È il 18 ottobre 1964, domenica, a Tokio si stanno svolgendo le Olimpiadi. Abdon Pamich, il marciatore pluricampione italiano, medaglia d’oro agli Europei nel 1962, si appresta a partire per la finale olimpica dei 50 km di marcia. Per lui è la gara della rivincita, poiché a Roma nelle Olimpiadi del 1960 è arrivato solamente terzo. Sulla riga di partenza ci sono, assieme a lui, i più forti marciatori del Mondo e, incrociando gli occhi dei migliori, il suo sguardo si posa su quelli dell’atleta ungherese Istvan Havasi. Subito la sua mente lo porta al 1947, nella sua città natia, Fiume, in Istria, quando per lui si consuma, lo strappo con le proprie radici. Il suo ricordo lo porta alla notte del 23 settembre 1947 quando assieme al fratello Giovanni, fugge a piedi per raggiungere l’Italia. Anche lui in quei giorni vive, come molti Istriani, le conseguenze del Trattato di Parigi del 10 febbraio 1947 che, con l’annessione dell’Istria alla Jugoslavia del Maresciallo Tito, ha dato vita all’Esodo Istriano-Giuliano-Dalmata. Una tragedia che ha visto una regione intera svuotarsi quasi completamente dei suoi abitanti.

Lo spettacolo, rivolto ad un pubblico di ragazzi, racconta tutta la finale olimpica dei 50 km, intervallata da una serie continua di flashback, che si accendono nella mente di Abdon Pamich in corrispondenza di alcune tappe del percorso: le insidie della gara rappresentano un ponte immediato con le avversità di quella notte del 1947: la voglia di essere liberi, la paura di non arrivare, di perdere tutto, il desiderio di affermare il proprio valore e il sacrificio. Saranno il ricordo vivo delle proprie origini, la forza di volontà e la speranza a condurre Abdon Pamich all’impresa più grande.

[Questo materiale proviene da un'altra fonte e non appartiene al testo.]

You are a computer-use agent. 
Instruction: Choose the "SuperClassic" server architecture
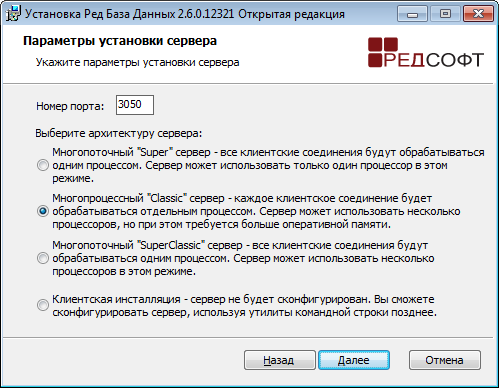pos(43,258)
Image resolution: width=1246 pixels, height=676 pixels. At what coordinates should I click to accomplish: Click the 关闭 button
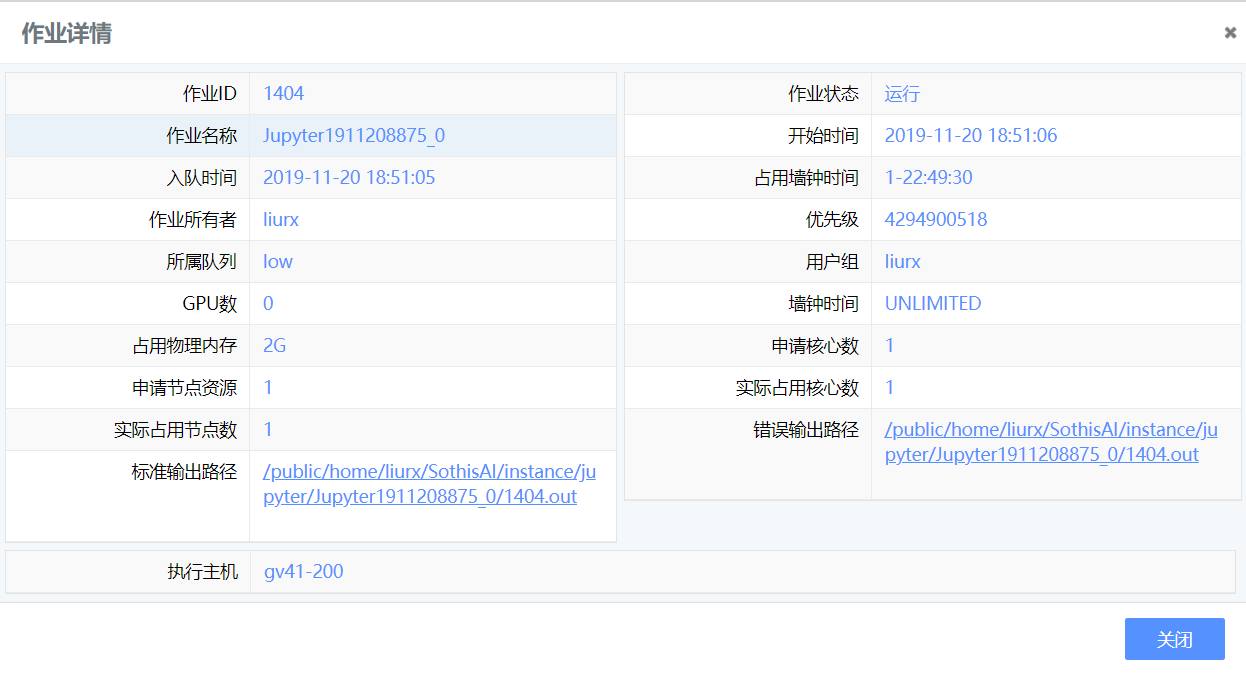click(1174, 639)
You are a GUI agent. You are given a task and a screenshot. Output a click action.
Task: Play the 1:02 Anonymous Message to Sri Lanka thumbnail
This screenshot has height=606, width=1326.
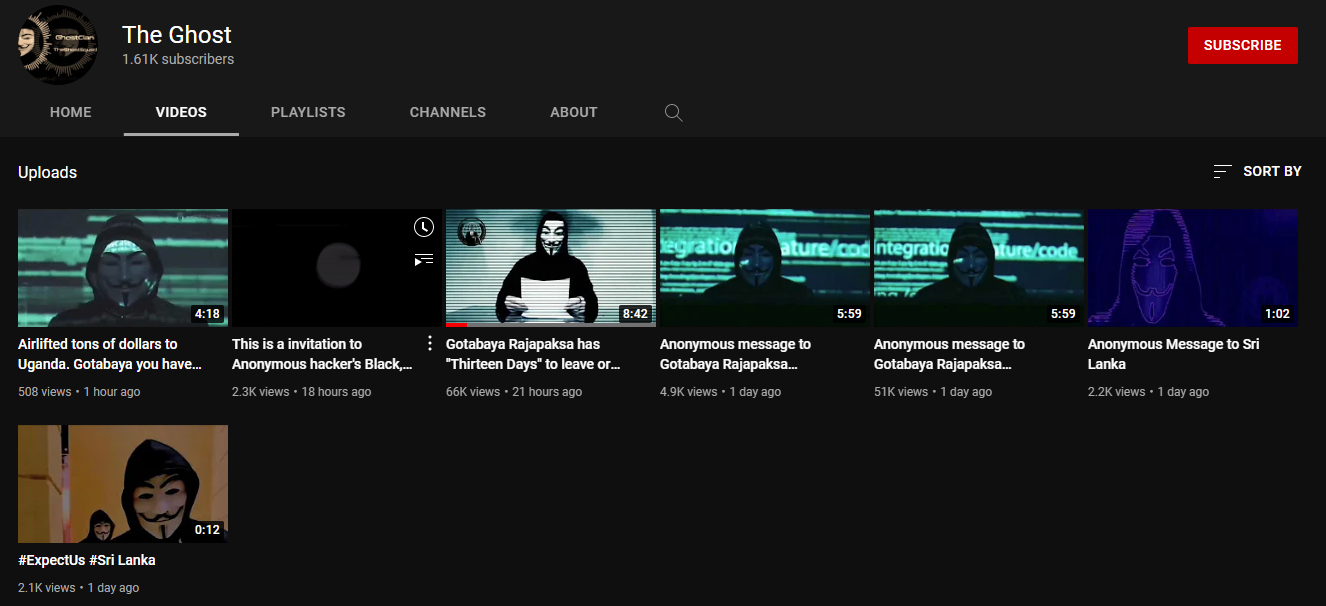coord(1193,268)
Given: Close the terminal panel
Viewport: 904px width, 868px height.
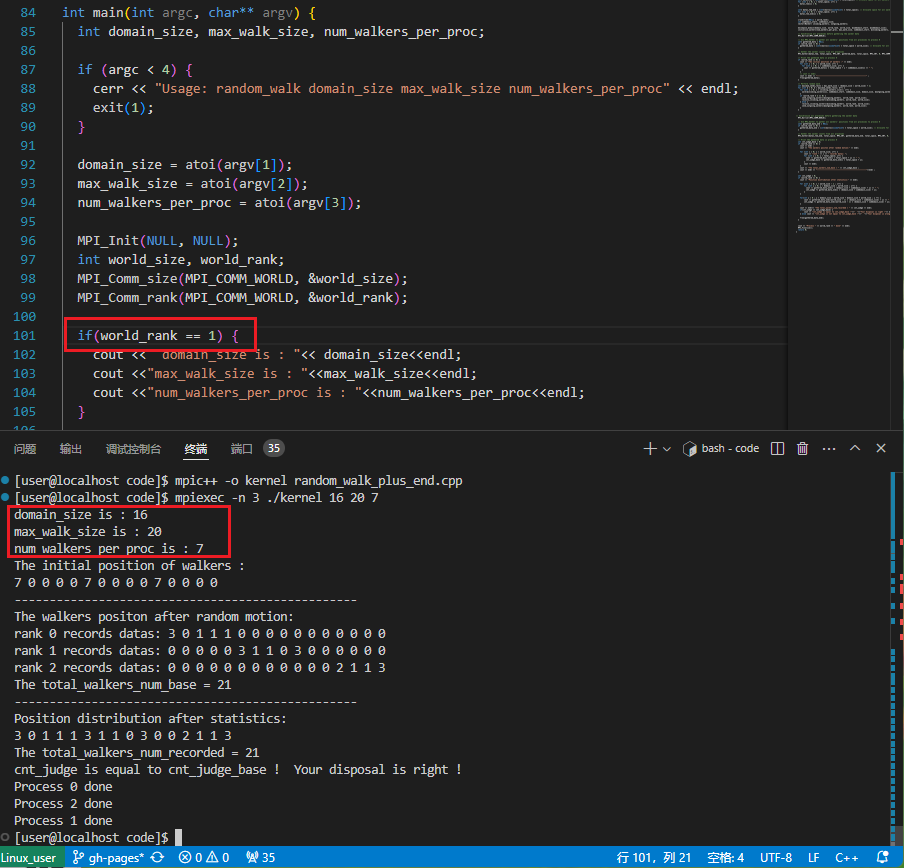Looking at the screenshot, I should (881, 448).
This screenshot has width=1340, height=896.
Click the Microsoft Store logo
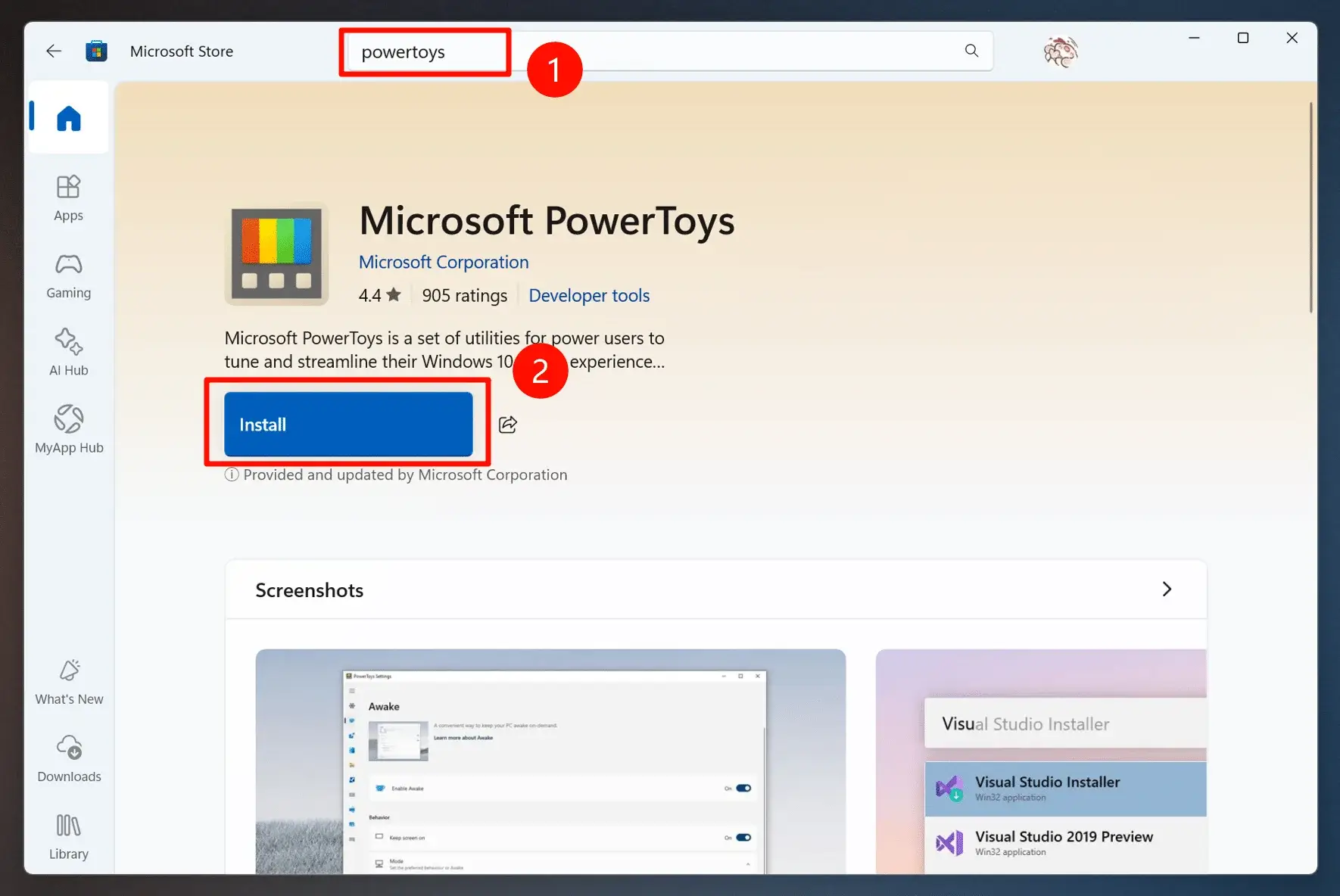[x=96, y=51]
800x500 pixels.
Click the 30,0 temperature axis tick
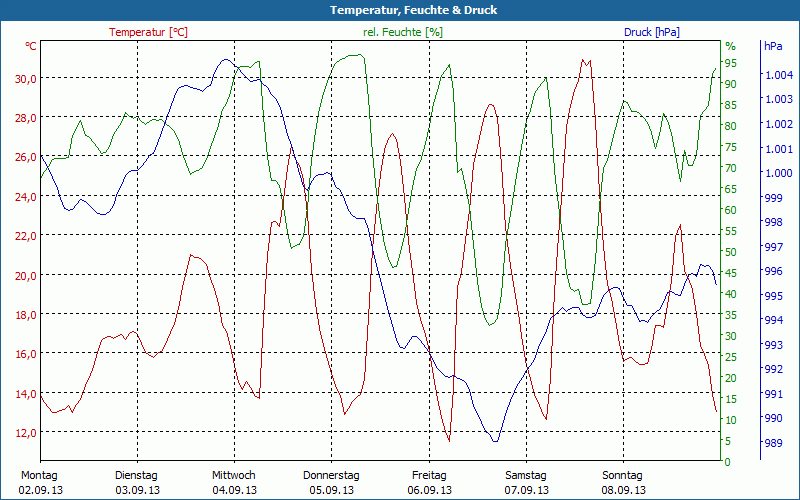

Scritto e interpretato da Marco De Rossi, con la drammaturgia e la regia di Gianmarco Busetto, il supporto tecnico di Marco Duse, il progetto, nato dalla ricerca dell'autore sul fenomeno storico e sociale dell'Esodo, è stato premiato come miglior testo drammaturgico a Segnali 2021 - festival di Teatro Ragazzi XXX edizione, e finalista alla sezione Premio Speciale Giovanni Arpino nel concorso Inedito di Torino - Colline di Torino - XIX edizione.